> Task
Copy all lines containing the string "agent" from the records below.
------ Input data ------
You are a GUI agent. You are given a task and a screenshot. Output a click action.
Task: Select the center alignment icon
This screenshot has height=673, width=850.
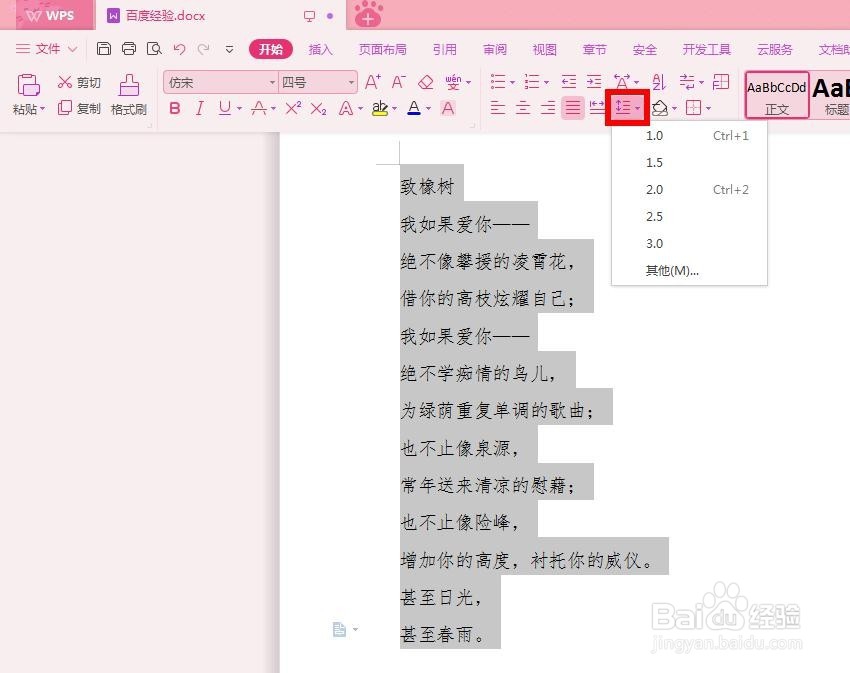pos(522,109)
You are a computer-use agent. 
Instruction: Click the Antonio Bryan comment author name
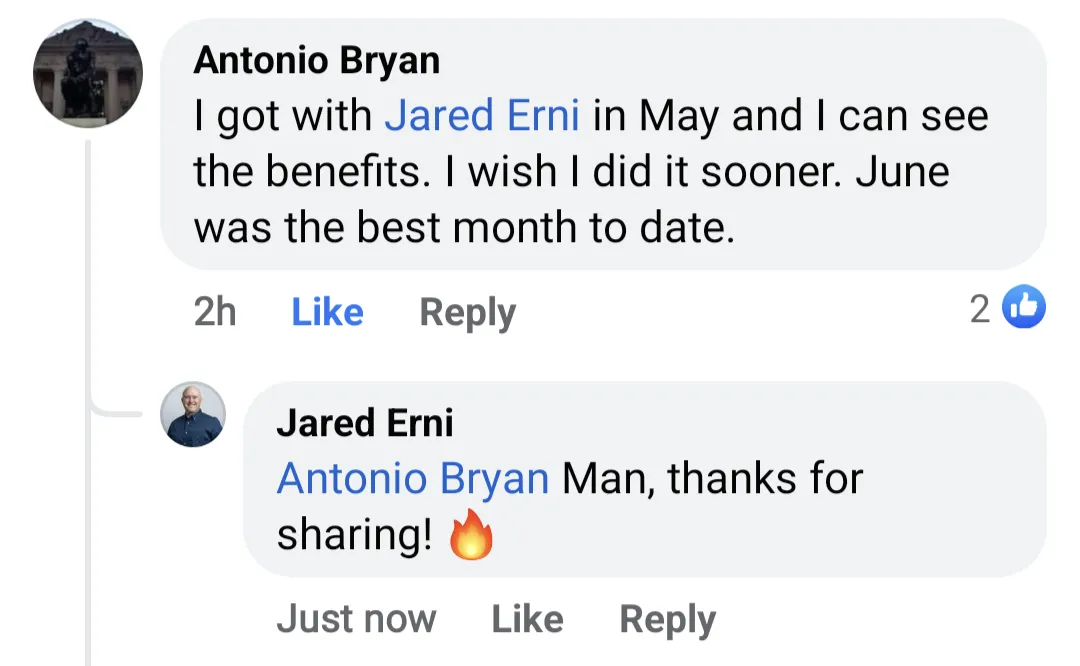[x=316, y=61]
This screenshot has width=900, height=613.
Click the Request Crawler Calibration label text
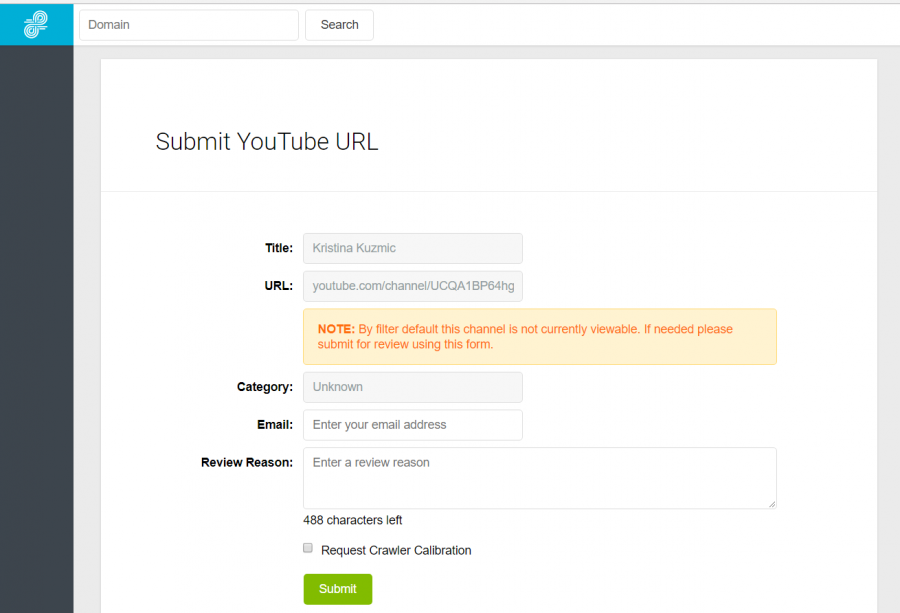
------
> Written reply
You are a GUI agent. You are given a task and a screenshot. Output a click action.
You are a computer-use agent. 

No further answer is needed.